Personal information
- Born: March 14, 1965 (age 61) Hamilton, Ontario

Medal record
Men's Wrestling
Representing Canada
Commonwealth Games
| Gold medal – first place | 1986 | Freestyle (– 52 kg) |
Pan American Games
| Silver medal – second place | 1987 Indianapolis | Freestyle (– 57 kg) |
| Bronze medal – third place | 1991 Havana | Freestyle (– 57 kg) |

= Chris Woodcroft =

Canadian wrestler (born 1965)

Christopher Woodcroft (born March 14, 1965, in Hamilton, Ontario) is a Canadian educator and retired wrestler. He was principal of Resurrection Catholic Secondary School in Kitchener, Ontario, and was one of 40 Canadian educators to receive the Canada's Outstanding Principal award from The Learning Partnership in January 2015.
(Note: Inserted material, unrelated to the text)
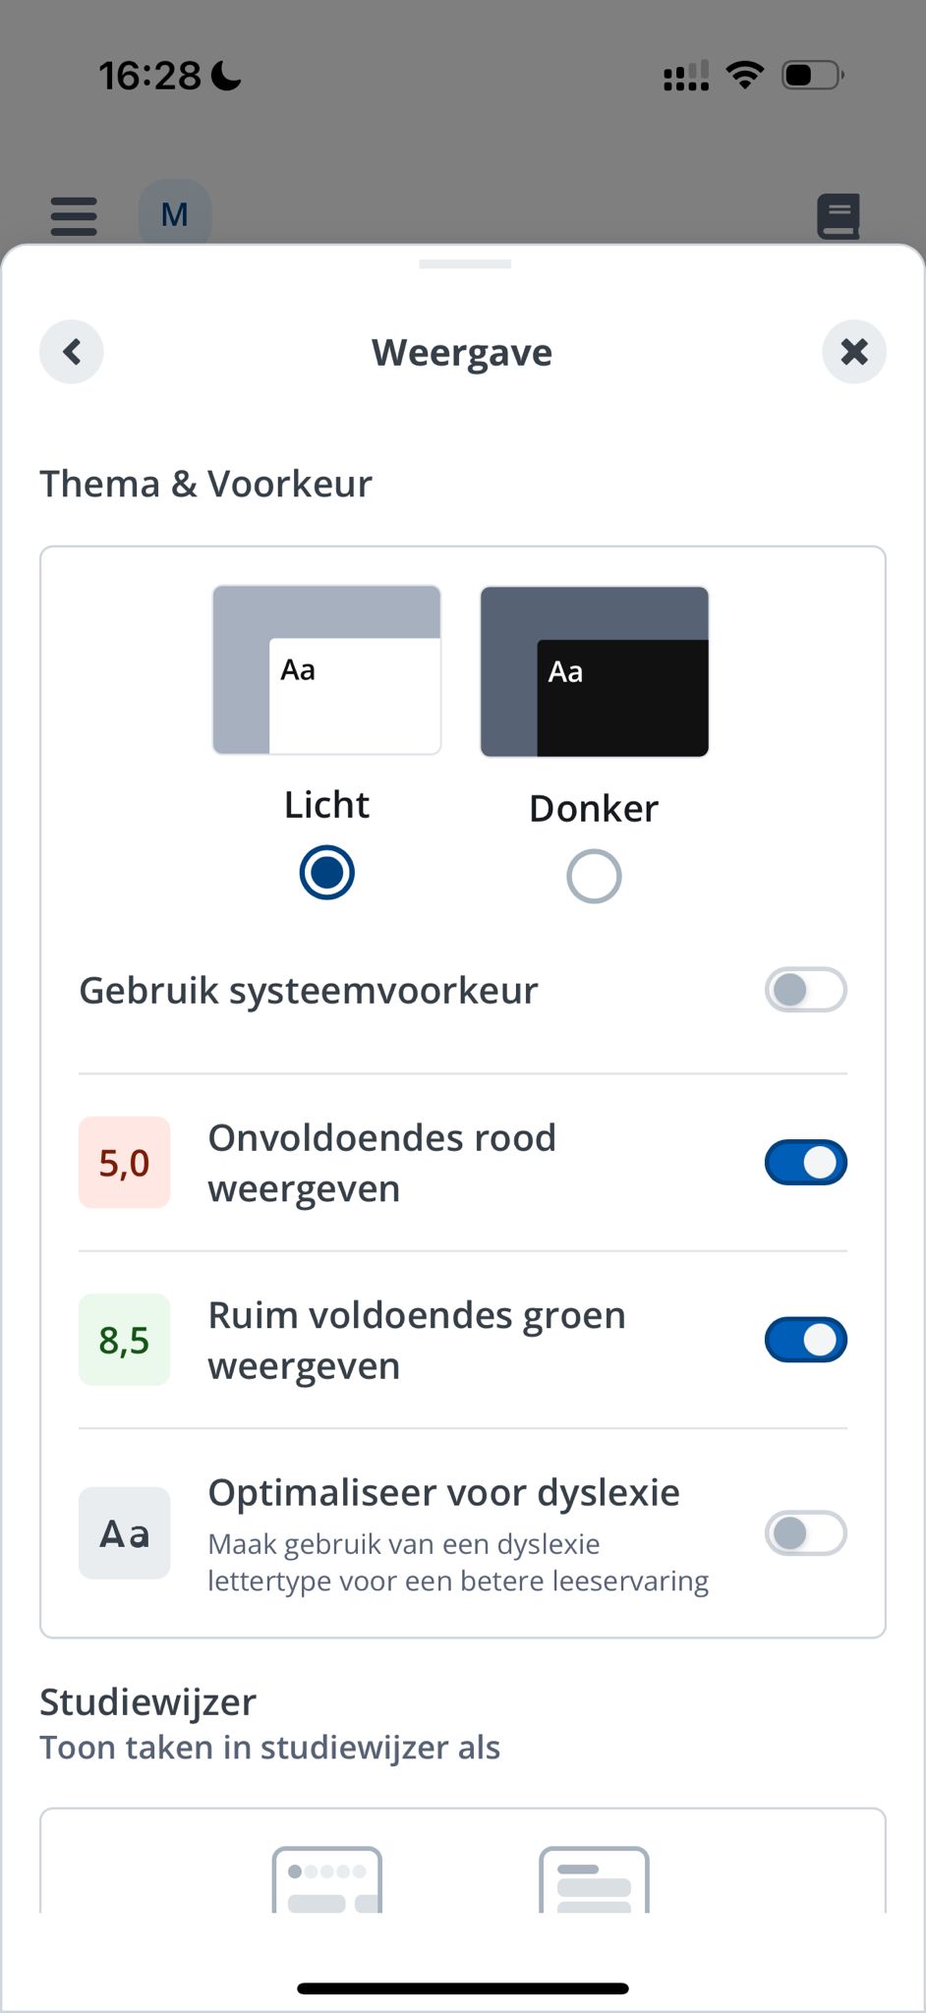Close the Weergave panel with X
The height and width of the screenshot is (2013, 926).
[853, 352]
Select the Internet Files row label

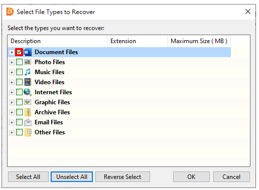[53, 92]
Woodcroft represented Canada at
the 1988 Summer Olympics in Seoul, South Korea and
the 1992 Summer Olympics in Barcelona, Spain.
He placed 11th in his class (52.0 kg Freestyle) at the
1994 World Championship. He won medals at the
1986 Commonwealth Games (gold),
1987 Pan American Games (silver), and
1991 Pan American Games (bronze).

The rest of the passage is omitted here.